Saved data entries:
....

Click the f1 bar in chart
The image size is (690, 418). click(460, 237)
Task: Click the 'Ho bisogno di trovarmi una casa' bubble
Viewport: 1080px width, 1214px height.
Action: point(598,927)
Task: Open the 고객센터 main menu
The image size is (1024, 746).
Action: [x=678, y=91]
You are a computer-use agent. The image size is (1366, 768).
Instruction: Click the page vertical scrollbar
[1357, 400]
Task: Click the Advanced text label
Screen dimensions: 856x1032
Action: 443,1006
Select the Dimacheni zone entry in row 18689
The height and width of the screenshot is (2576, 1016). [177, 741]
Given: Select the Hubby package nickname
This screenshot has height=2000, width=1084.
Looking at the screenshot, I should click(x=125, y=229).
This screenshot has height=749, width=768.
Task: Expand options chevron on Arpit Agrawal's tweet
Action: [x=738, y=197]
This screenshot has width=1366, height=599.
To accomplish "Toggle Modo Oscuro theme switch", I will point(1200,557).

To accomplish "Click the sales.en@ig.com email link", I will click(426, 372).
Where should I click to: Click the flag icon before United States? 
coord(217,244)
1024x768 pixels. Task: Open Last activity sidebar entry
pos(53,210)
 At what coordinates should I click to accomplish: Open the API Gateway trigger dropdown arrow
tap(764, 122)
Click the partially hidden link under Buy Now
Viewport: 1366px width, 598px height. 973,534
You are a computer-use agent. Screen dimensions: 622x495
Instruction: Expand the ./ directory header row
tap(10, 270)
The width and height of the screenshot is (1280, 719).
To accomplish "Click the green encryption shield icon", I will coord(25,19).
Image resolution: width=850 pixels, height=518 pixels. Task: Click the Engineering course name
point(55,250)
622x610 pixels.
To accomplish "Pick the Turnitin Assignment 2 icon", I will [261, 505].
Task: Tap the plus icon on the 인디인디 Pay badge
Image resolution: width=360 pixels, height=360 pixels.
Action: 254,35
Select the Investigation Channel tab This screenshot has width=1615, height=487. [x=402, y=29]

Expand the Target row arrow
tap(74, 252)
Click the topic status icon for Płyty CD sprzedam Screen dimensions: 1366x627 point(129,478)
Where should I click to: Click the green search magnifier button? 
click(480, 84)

....

Having read the entries above, restate them all word for word.

Click the f1 bar in chart
The image size is (690, 418). click(460, 237)
Task: Click the 'Ho bisogno di trovarmi una casa' bubble
Viewport: 1080px width, 1214px height.
Action: point(598,927)
Task: Open the 고객센터 main menu
The image size is (1024, 746).
Action: [x=678, y=91]
You are a computer-use agent. The image size is (1366, 768).
Instruction: Click the page vertical scrollbar
[1357, 400]
Task: Click the Advanced text label
Screen dimensions: 856x1032
Action: 443,1006
Select the Dimacheni zone entry in row 18689
The height and width of the screenshot is (2576, 1016). [177, 741]
Given: Select the Hubby package nickname
This screenshot has height=2000, width=1084.
Looking at the screenshot, I should click(x=125, y=229).
This screenshot has height=749, width=768.
Task: Expand options chevron on Arpit Agrawal's tweet
Action: [x=738, y=197]
This screenshot has width=1366, height=599.
To accomplish "Toggle Modo Oscuro theme switch", I will point(1200,557).

To accomplish "Click the sales.en@ig.com email link", I will click(426, 372).
Where should I click to: Click the flag icon before United States? 
coord(217,244)
1024x768 pixels. Task: Open Last activity sidebar entry
pos(53,210)
 At what coordinates should I click to accomplish: Open the API Gateway trigger dropdown arrow
tap(764, 122)
Click the partially hidden link under Buy Now
Viewport: 1366px width, 598px height. 973,534
You are a computer-use agent. Screen dimensions: 622x495
Instruction: Expand the ./ directory header row
tap(10, 270)
The width and height of the screenshot is (1280, 719).
To accomplish "Click the green encryption shield icon", I will coord(25,19).
Image resolution: width=850 pixels, height=518 pixels. Task: Click the Engineering course name
point(55,250)
622x610 pixels.
To accomplish "Pick the Turnitin Assignment 2 icon", I will [261, 505].
Task: Tap the plus icon on the 인디인디 Pay badge
Image resolution: width=360 pixels, height=360 pixels.
Action: 254,35
Select the Investigation Channel tab This screenshot has width=1615, height=487. [x=402, y=29]

Expand the Target row arrow
tap(74, 252)
Click the topic status icon for Płyty CD sprzedam Screen dimensions: 1366x627 point(129,478)
Where should I click to: Click the green search magnifier button? 
click(480, 84)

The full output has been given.